---- Brano da esaminare

Così, il 14 agosto 1981, Giovanni Paolo II iniziò il suo riconoscente saluto al personale del nostro Policlinico Universitario mentre, finalmente ristabilito, si accingeva a lasciare l’Ospedale romano che il medico Agostino Gemelli aveva tenacemente voluto realizzare, unitamente alla Facoltà di Medicina dell’Ateneo, e nel quale il Santo Padre ricevette le prime decisive cure e fu assistito nel percorso di guarigione.
Un luogo che Egli riconobbe come “casa” per l’affetto devoto dei medici, del personale e degli altri ricoverati, uniti a lui nel momento della sofferenza.
Nel nostro Policlinico, tra la gente del Gemelli, irruppe in quei giorni la storia, con la potenza di un evento in sé sconvolgente – angosciante per ogni cristiano, preoccupante per tutti i cittadini di un mondo diviso e inquieto – che tutti sentiamo di avere in prima persona vissuto, perché le immagini ci hanno portato sul luogo del dramma, con un coinvolgimento e una simultaneità senza precedenti.
Nel commentare, molti anni dopo, quanto accaduto in Piazza San Pietro il 13 maggio 1981, San Giovanni Paolo II ebbe a dire: «Tutto ciò è stata una testimonianza della grazia divina. Agca sapeva come sparare, e sparò certamente per colpire. Soltanto, fu come se qualcuno avesse guidato e deviato quel proiettile». E in quella «grazia» il Santo Padre non leggeva soltanto la coincidenza con il giorno dedicato alla Madonna di Fatima, ma soprattutto la preghiera che aveva unito tutta la Chiesa per la sua salvezza, una preghiera che, con il suo elevarsi commosso e tenace, trasformava la violazione del corpo dell’erede di Pietro in un ulteriore slancio del suo messaggio apostolico: Sanguis martyrum semen christianorum. Perché, ricordava, nella sofferenza, nella violenza, si nasconde una promessa, di gioia e di salvezza, per tutto il Popolo di Dio: «il dono della grazia non è come la caduta; se infatti per la caduta di uno solo morirono tutti, molto di più la grazia di Dio e il dono concesso in grazia di un solo uomo, Gesù Cristo, si sono riversati in abbondanza su tutti gli uomini» (San Paolo, Lettere ai Romani, 5,15).

--------

## Attività richieste
a - Secondo il brano su Giovanni Paolo II al Gemelli, in quale giorno il Papa salutò il personale del Policlinico prima di lasciare l'ospedale?
b - Indica se ciascuna affermazione concorda con il brano su Giovanni Paolo II al Gemelli, rispondendo sì o no e citando le parole decisive del testo. (i) I fatti di Piazza San Pietro avvennero il 13 maggio 1981. (ii) L'ospedale fu voluto dal medico Agostino Gemelli. (iii) Secondo il Papa, Agca non sapeva sparare.
c - Prosegui il brano su Giovanni Paolo II al Policlinico Gemelli dopo la citazione di San Paolo con cui si chiude.
I record riportati di seguito costituiscono un materiale a sé, distinto dal brano.

---- Dati forniti

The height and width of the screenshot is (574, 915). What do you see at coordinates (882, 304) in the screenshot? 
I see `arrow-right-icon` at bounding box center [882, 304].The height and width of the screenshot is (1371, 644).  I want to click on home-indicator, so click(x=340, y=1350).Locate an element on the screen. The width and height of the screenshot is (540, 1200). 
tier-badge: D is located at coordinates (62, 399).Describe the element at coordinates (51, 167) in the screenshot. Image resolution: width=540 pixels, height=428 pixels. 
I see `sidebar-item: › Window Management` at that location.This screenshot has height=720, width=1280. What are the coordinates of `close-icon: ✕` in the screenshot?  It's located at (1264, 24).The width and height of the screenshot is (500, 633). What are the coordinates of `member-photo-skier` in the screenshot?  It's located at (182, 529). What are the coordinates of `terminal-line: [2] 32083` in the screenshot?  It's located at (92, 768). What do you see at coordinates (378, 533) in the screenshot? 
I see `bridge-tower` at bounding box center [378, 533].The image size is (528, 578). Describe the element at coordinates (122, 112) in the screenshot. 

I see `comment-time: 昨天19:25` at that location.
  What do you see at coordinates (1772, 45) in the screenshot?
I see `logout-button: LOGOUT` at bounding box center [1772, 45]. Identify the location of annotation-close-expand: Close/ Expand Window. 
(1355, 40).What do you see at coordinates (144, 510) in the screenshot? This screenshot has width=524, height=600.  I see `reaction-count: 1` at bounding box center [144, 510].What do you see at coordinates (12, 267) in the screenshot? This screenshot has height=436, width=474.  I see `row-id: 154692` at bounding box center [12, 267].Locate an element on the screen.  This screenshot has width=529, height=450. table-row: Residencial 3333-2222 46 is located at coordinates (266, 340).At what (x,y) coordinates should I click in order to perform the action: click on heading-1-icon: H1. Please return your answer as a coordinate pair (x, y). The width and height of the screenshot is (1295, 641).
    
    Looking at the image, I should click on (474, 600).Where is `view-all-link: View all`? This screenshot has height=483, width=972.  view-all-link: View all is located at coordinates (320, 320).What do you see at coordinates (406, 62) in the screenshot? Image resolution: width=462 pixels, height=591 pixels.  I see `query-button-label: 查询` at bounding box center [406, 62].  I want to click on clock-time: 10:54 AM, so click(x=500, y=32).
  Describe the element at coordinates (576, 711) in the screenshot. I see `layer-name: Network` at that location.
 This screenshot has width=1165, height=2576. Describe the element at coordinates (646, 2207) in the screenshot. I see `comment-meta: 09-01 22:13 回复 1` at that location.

--------

## Elenco risposte
a - Il 14 agosto 1981.

b -
(i) Sì: «quanto accaduto in Piazza San Pietro il 13 maggio 1981».
(ii) Sì: «che il medico Agostino Gemelli aveva tenacemente voluto realizzare».
(iii) No: «Agca sapeva come sparare, e sparò certamente per colpire».

c -
La ricostruzione di quei fatti presenta ancora molte zone d’ombra e le responsabilità ultime non sono mai state chiarite. Forse un giorno ci sarà restituita una verità attendibile. Ma quello che è accaduto quaranta anni fa non è per la nostra Università e per il Policlinico consegnato al passato. È stato l’inizio di un particolare e profondo legame che tuttora ci unisce, attraverso un sentimento di particolare devozione a San Giovanni Paolo II. Un legame costruito su un dialogo fatto, più che di parole, di gesti che sono testimonianza: l’accettazione della sofferenza, l’offerta incondizionata di sé alla propria missione; la cura, fino alla soglia di quanto la conoscenza e la passione dell’uomo possono.
Il web reportage ci riporta alla memoria quei giorni e ne sottolinea il significato: sono perciò grato al nostro Assistente Ecclesiastico Generale, Mons. Claudio Giuliodori, e a tutti gli autori che vi hanno collaborato per queste riflessioni sulla figura di San Giovanni Paolo II, la cui vicinanza ha rappresentato per l’Università tutta un’ispirazione e un esempio da consegnare alle generazioni future.